● Task to complete
Copy the lines of the items below word for word, starting with the line that contains "1043x487 pixels. How" and going on through the end of the items. Omit the pictures from your copy.

(Dataset records)
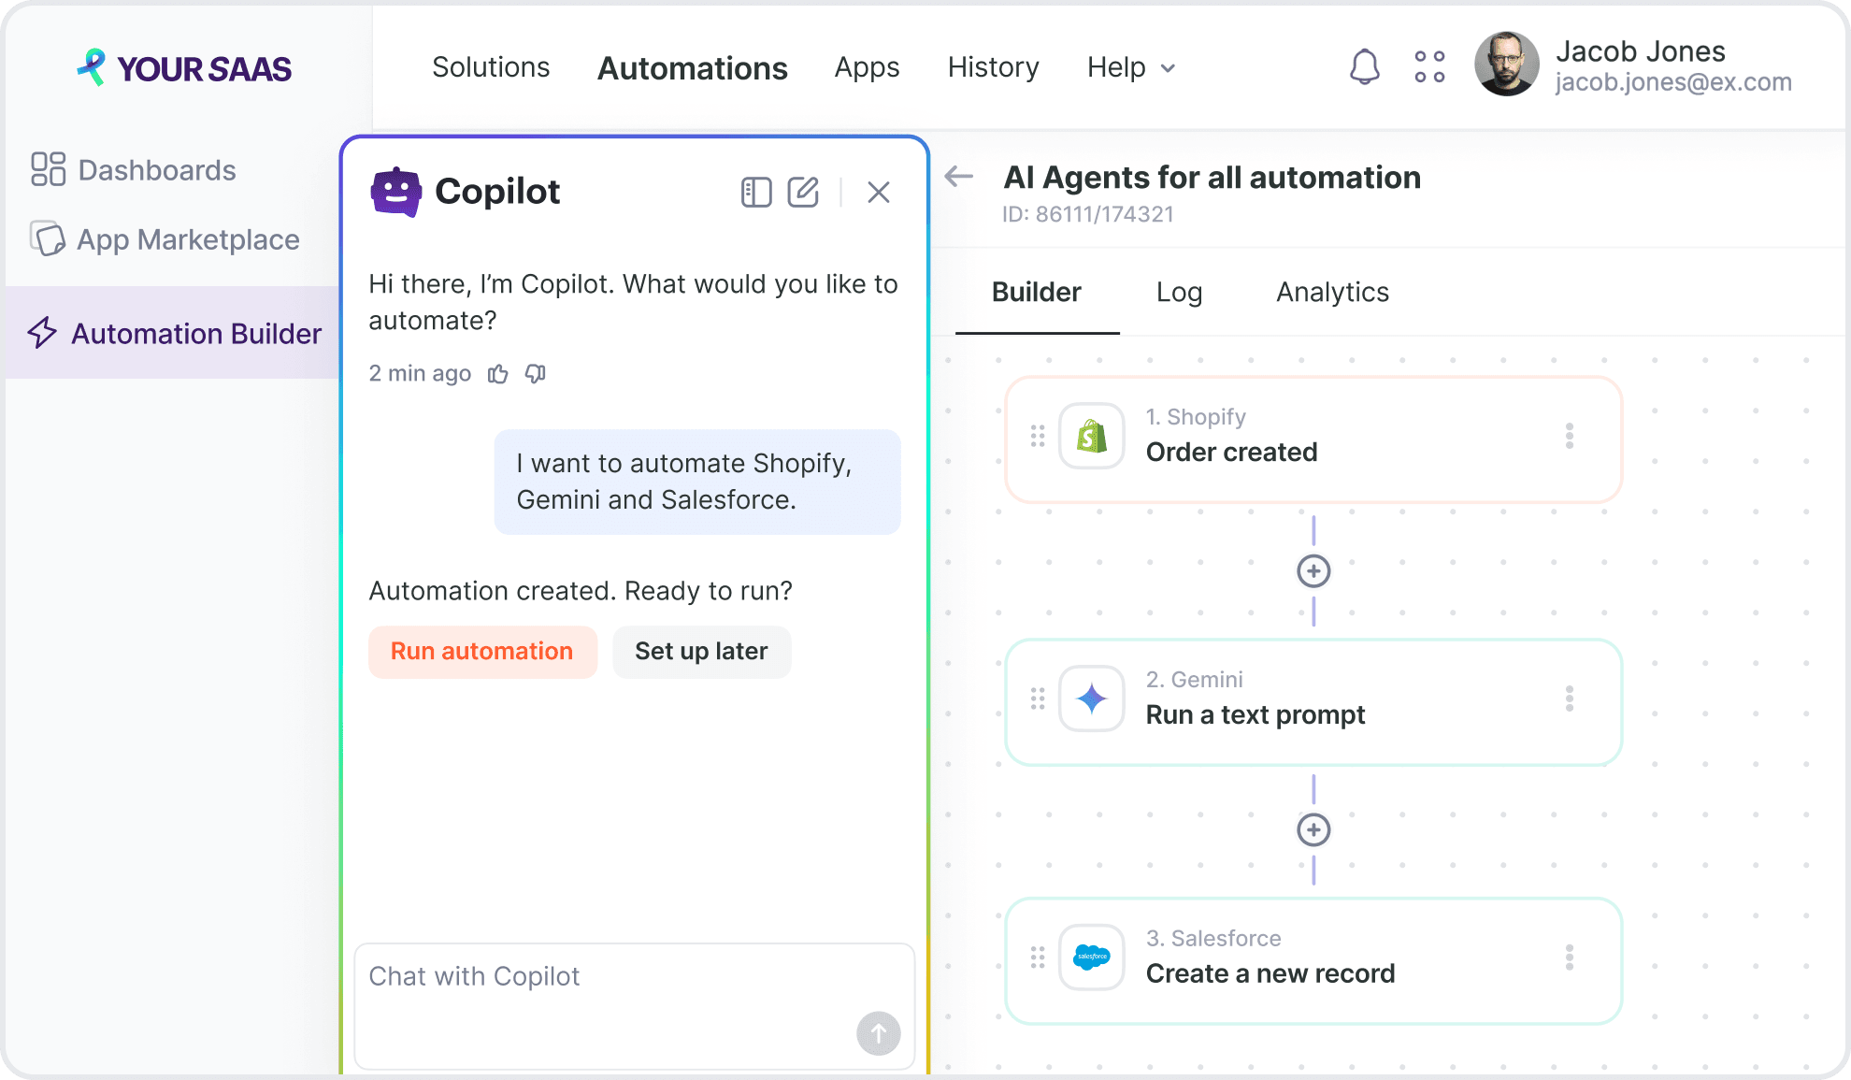The image size is (1851, 1080).
Task: Open the apps grid icon
Action: 1429,67
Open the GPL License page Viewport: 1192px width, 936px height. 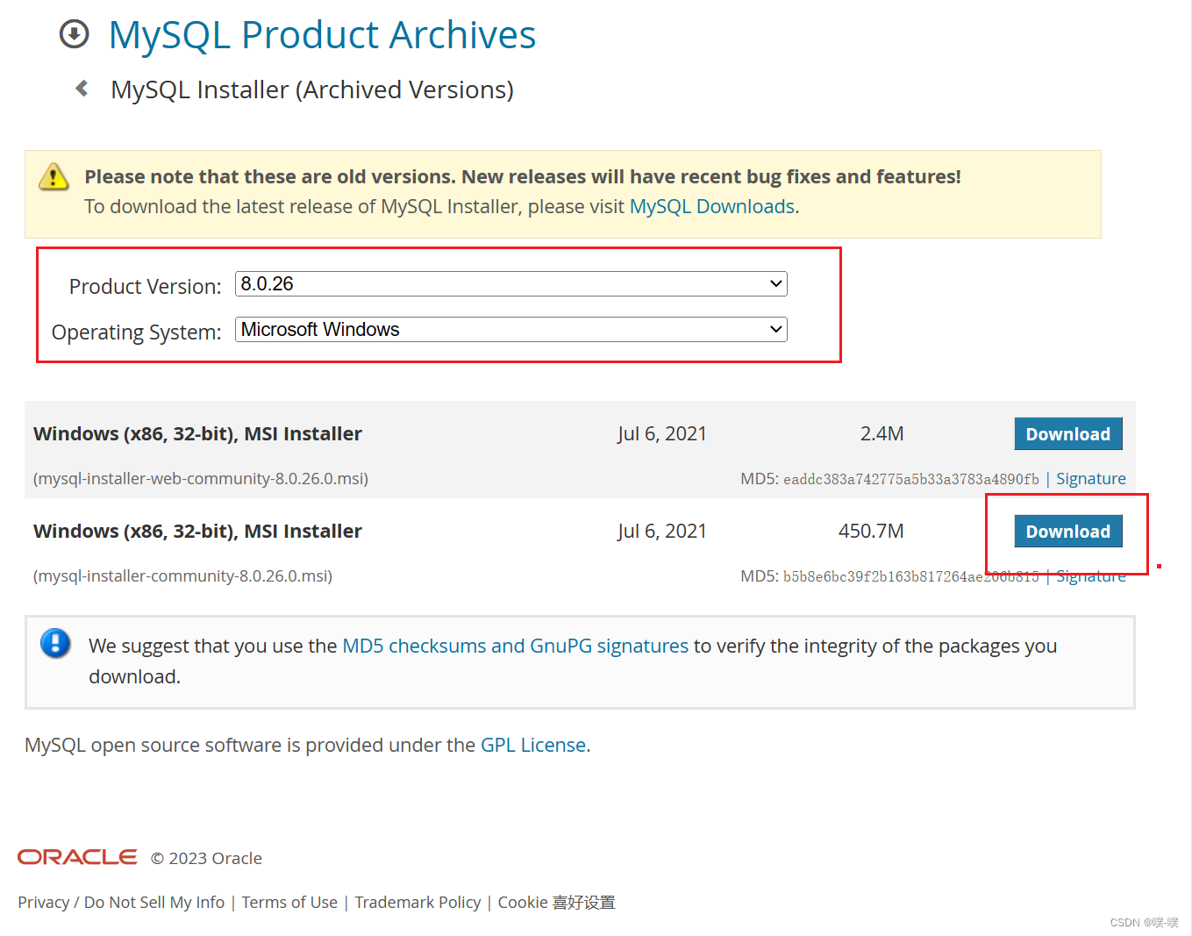click(x=532, y=745)
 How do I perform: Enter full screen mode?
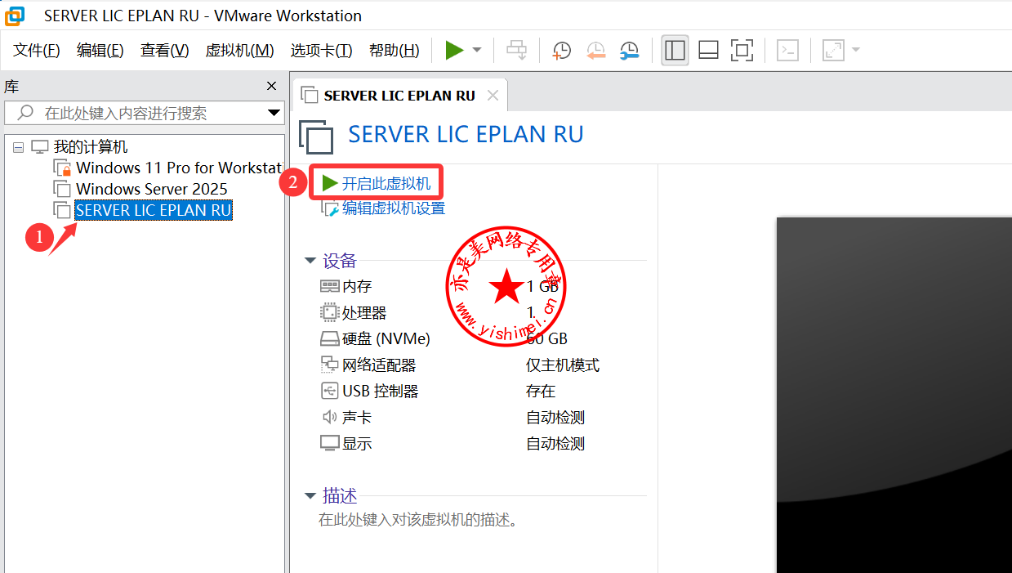742,51
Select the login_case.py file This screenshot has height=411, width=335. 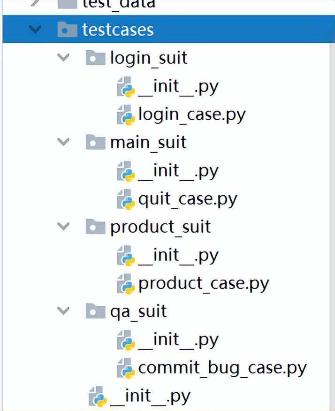point(191,114)
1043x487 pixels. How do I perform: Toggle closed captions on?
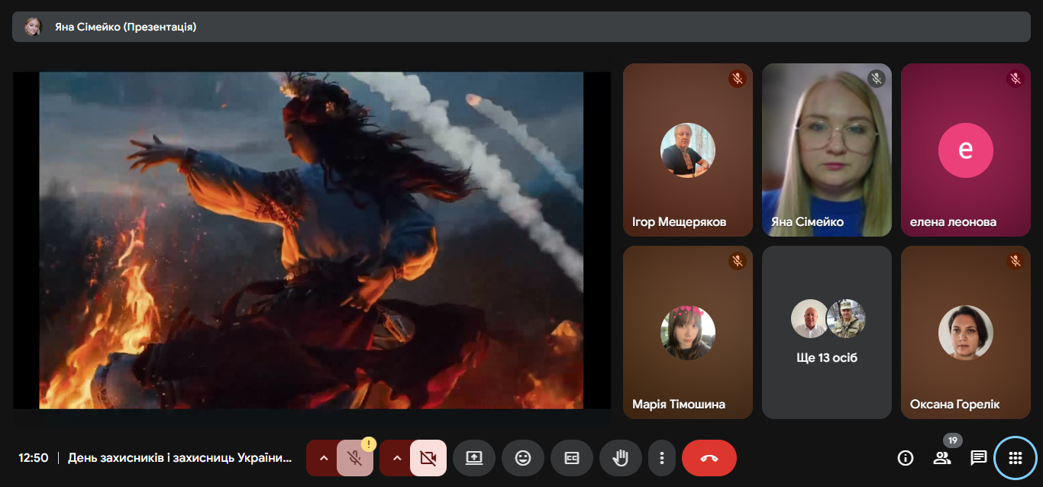point(572,458)
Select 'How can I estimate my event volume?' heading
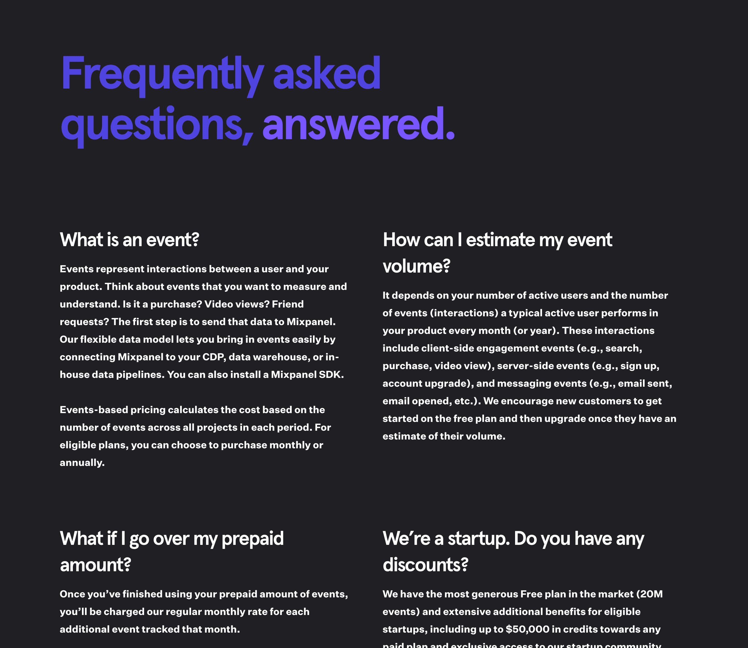The image size is (748, 648). pos(497,253)
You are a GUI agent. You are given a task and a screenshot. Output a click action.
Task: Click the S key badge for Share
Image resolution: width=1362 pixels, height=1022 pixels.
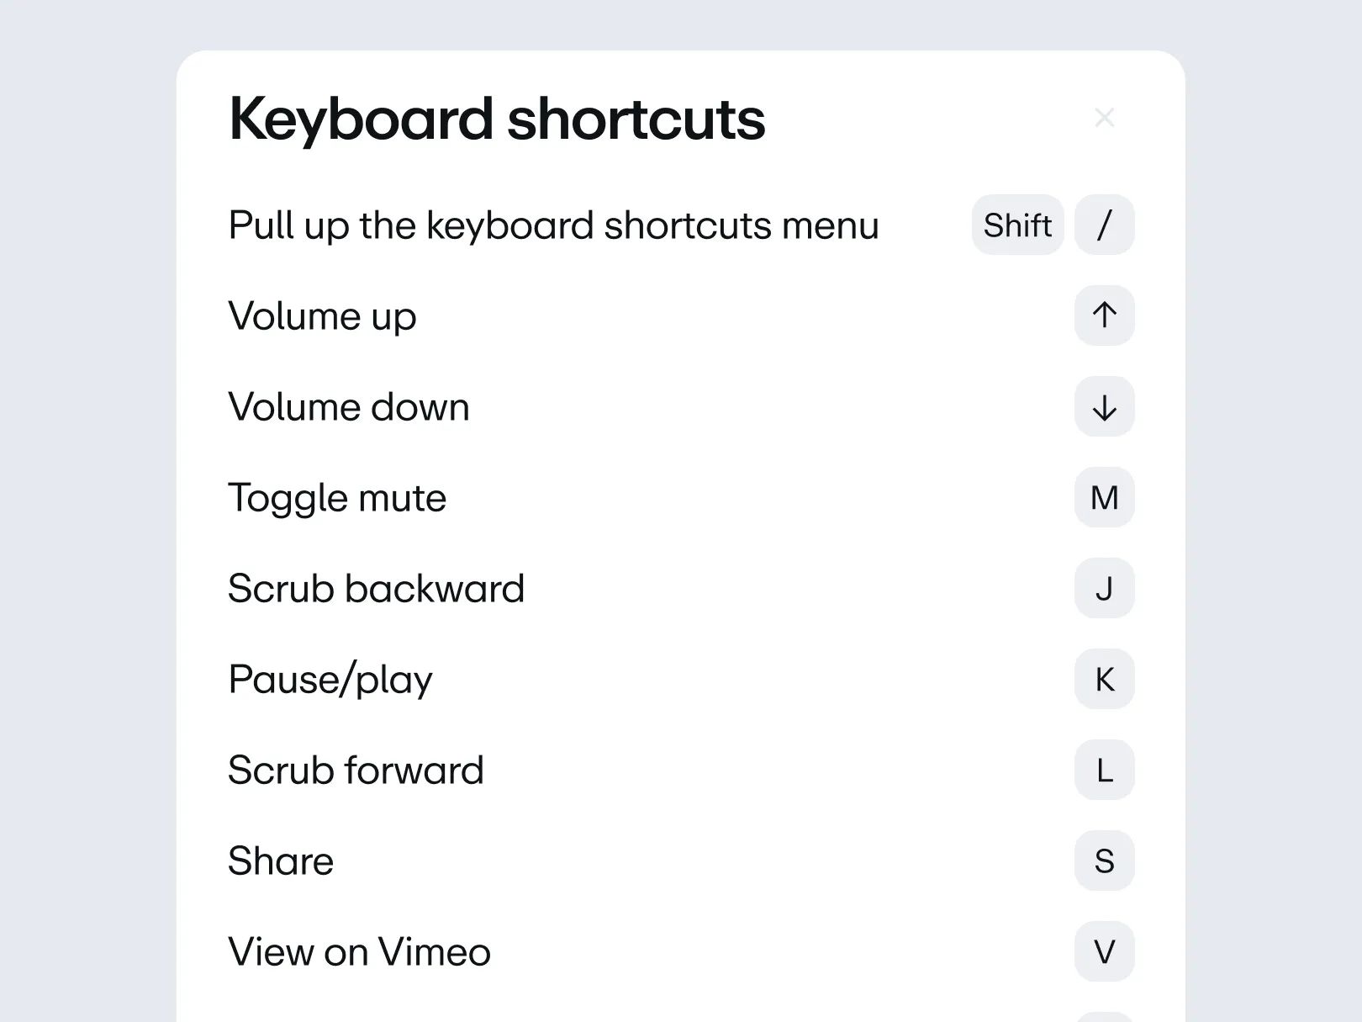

● Full response
1043x487 pixels. How do I perform: Toggle closed captions on?
point(572,458)
Select 'How can I estimate my event volume?' heading
The image size is (748, 648). pos(497,253)
You are a GUI agent. You are given a task and a screenshot. Output a click action.
Task: Click the S key badge for Share
Image resolution: width=1362 pixels, height=1022 pixels.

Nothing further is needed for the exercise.